2. Introduction & Background
● All photosynthetic microbes, such as green algae, gain energy from solar
radiation/sunlight.
● Most photosynthetic microbes are also autotrophic, meaning they derive their
carbon from inorganic carbon sources. (2)
● For all autotrophs, the ATP and NADPH produced from the energy yielding
catabolic reactions are used in the anabolic reactions to reduce CO2 to yield
organic carbon compounds for production of new cells.(2)
● Many algal species are also able to grow as organoheterotrophs, meaning they
can grow without sunlight and they can derive their carbon from organic carbon
sources such as glucose.

3. The Reactors
● For our project, we wanted to make two algae batch reactors.

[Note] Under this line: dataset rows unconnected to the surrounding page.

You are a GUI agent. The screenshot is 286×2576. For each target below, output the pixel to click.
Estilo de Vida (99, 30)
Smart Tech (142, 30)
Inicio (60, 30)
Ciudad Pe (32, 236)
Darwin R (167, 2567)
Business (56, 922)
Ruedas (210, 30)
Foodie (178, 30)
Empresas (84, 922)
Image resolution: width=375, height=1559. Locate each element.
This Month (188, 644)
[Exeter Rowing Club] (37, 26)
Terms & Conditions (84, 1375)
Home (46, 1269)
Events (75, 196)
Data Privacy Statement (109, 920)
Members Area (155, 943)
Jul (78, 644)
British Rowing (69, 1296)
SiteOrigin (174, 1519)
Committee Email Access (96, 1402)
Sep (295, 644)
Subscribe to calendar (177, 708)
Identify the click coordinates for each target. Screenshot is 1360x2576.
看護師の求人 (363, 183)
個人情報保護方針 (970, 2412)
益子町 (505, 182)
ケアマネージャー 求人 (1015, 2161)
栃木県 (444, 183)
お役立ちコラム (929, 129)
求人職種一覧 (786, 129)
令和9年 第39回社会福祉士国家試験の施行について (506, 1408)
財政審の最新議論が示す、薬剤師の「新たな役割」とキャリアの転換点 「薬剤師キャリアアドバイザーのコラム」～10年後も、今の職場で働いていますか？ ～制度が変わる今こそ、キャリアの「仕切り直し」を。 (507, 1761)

○ One reactor will have algae growth medium and stay in the sunlight, while the
other reactor will have glucose medium and be covered in tinfoil.
○ We wanted to see how well the algae grows depending on the energy and carbon
source.
● The algae reactor in the sunlight will be photoautotrophic because it will use light for its
energy source and CO2 for its carbon source (as mentioned before).
○ The reactor will also have a cap on it to simulate an anaerobic environment.
● The algae reactor with glucose and no sunlight will be chemoorganoheterotrophic
because it will use glucose for its energy and organic carbon source.
○ The reactor will stay open to simulate an aerobic environment.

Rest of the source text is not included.